**Problem**
Format the lines below as a Markdown table with the columns No. and Line, numbering each row and skipping any blank lines. Leave the pictures out of the table.

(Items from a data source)

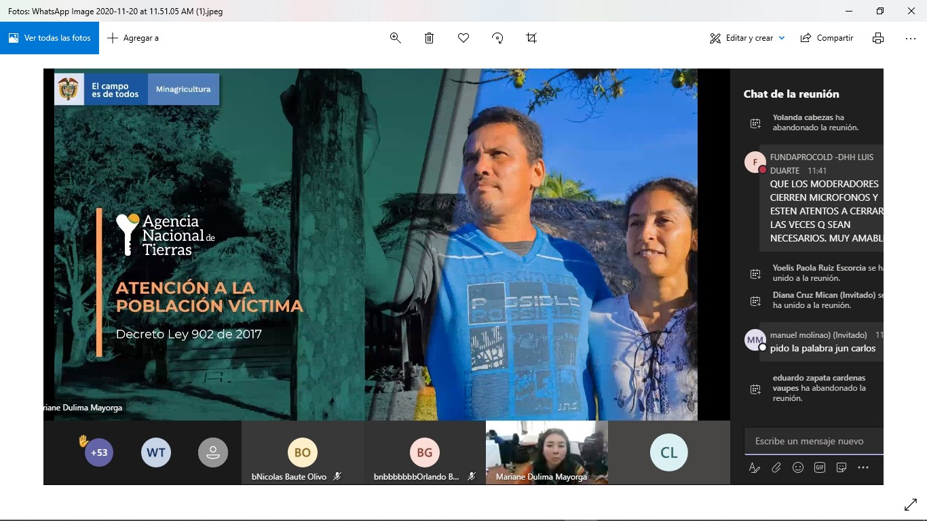Viewport: 927px width, 521px height.
Task: Attach a file with the paperclip icon
Action: (x=776, y=467)
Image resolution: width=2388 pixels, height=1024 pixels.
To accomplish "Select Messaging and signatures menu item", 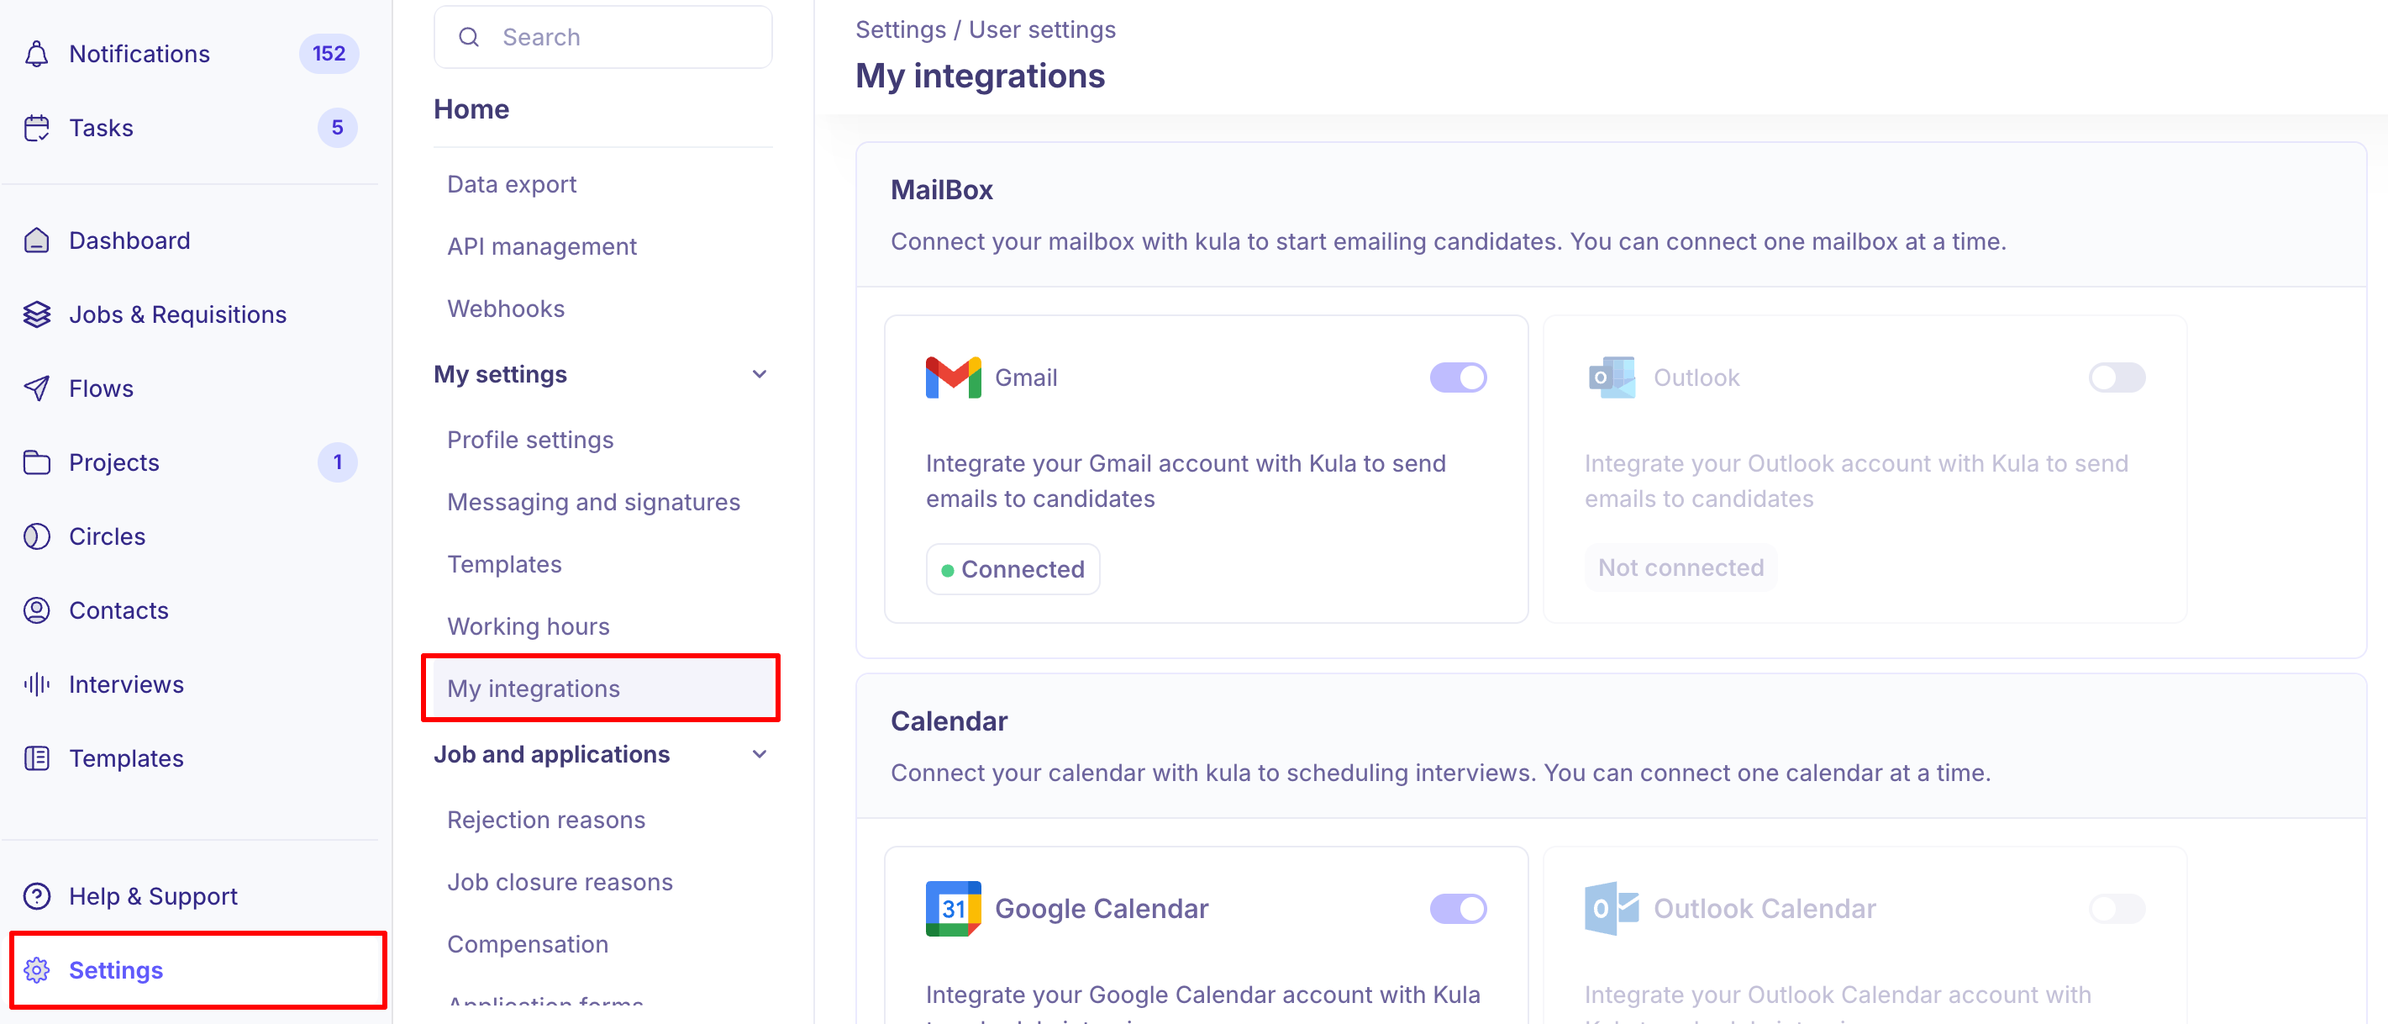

**Worked solution**
| No. | Line |
|---|---|
| 1 | Viewport: 927px width, 521px height. |
| 2 | Task: Attach a file with the paperclip icon |
| 3 | Action: (x=776, y=467) |
| 4 | Image resolution: width=2388 pixels, height=1024 pixels. |
| 5 | To accomplish "Select Messaging and signatures menu item",  |